On Thursday, the Washington Chorus’s “The Essential Verdi” gala held at the Italian Embassy was dedicated to il Tricolore. Scalia, along with fellow Supreme Court Justice and opera aficionado Ruth Bader Ginsburg and a hundred other music lovers, celebrated another famous Italian, composer Giuseppe Verdi, described to this novice as “The Bruce Springsteen [who's, you guessed it, Italian] of Italy,” while sipping on Italian wine and dining on Italian food. The five-course meal was peppered heavily with performances as part of the chorus’s annual “essential week,” this year dedicated to Verdi, which culminated in a performance at the Kennedy Center on Sunday.
The national pride then was hardly a surprise, although the night held many. The first came as the crowd settled into their seats. As the few non-Italians at Table 32 took a first bite of gnocchi, without warning the chorus members embedded throughout the grand atrium shot up from their seats and commenced to harmonizing. “This is their version of a flash mob,” one guest joked.
4. The dangers of Facebook can be seen in this state case. I feel bad for the dad and daughter here:
Call it the biggest Facebook mistake ever. A daughter’s snarky status update has cost her father the $80,000 settlement he won in an age-discrimination lawsuit.
According to the Miami Herald, Patrick Snay, 69, was the headmaster at Gulliver Preparatory School in Miami for several years, but in 2010, the school didn’t renew his contract. Snay sued his former employer for age discrimination and won a settlement of $80,000 in November 2011. The agreement contained a standard confidentiality clause, prohibiting Snay or the school from talking about the case.

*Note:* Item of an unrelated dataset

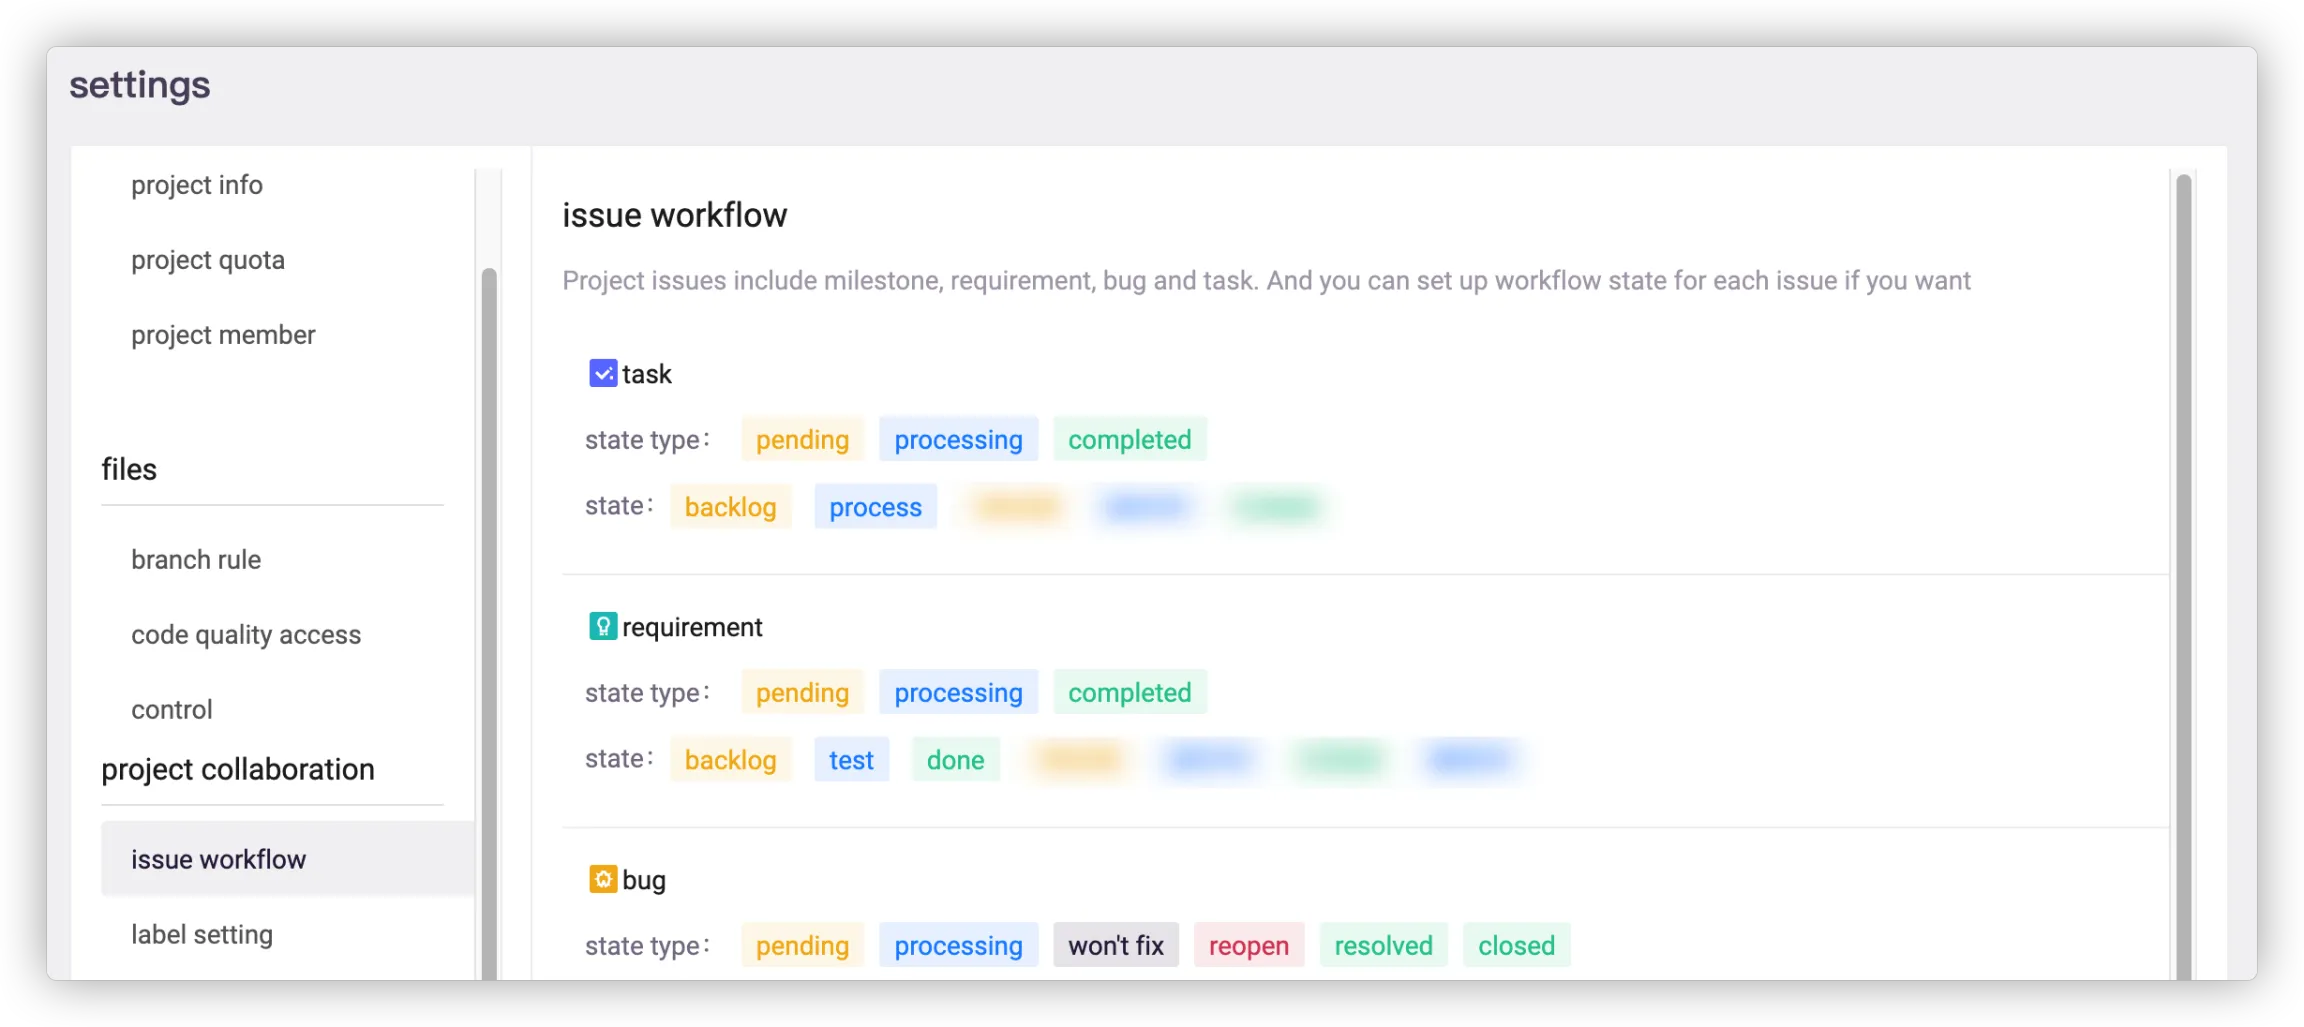
Task: Open project member settings
Action: (x=223, y=336)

However, Snay’s daughter, Dana, now at Boston College and a part-time Starbucks barista, couldn’t resist bragging about the case on Facebook. “Mama and Papa Snay won the case against Gulliver,” she wrote. “Gulliver is now officially paying for my vacation to Europe this summer. SUCK IT.”

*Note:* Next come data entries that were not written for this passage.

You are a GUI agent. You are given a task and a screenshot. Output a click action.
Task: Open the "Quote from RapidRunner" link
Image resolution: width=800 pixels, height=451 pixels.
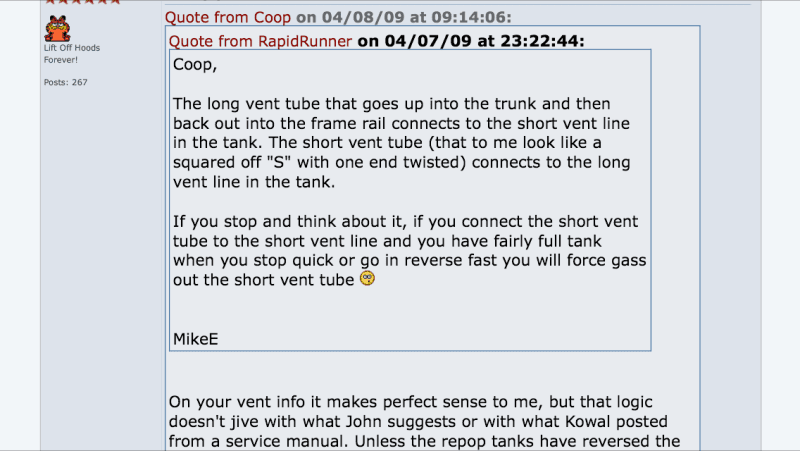point(261,41)
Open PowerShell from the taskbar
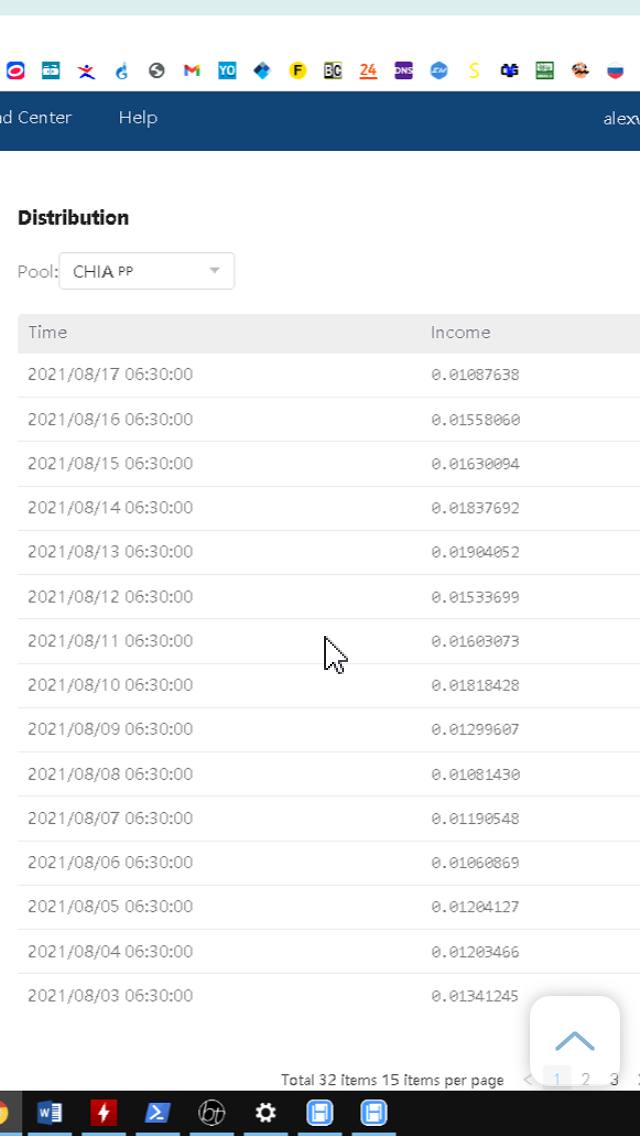 (x=157, y=1112)
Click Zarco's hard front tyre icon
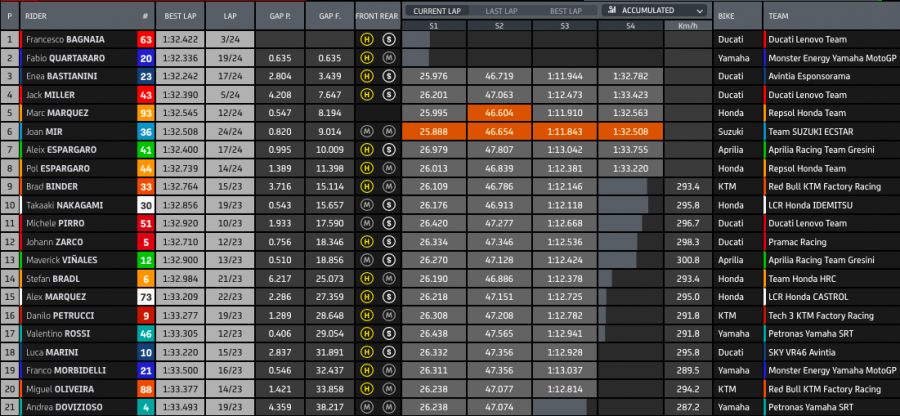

5. John Pacenti covers the Kaley decision here. The Justices got this one wrong, but Chief Justice's Roberts' dissent is strong:
Federal prosecutors, when they [*22] rise in court, represent the people of the United States. But so do defense lawyers — one at a time. In my view, the Court's opinion pays insufficient respect to the importance of an independent bar as a check on prosecutorial abuse and government overreaching. Granting the Government the power to take away a defendant's chosen advocate strikes at the heart of that significant role. I would not do it, and so respectfully dissent.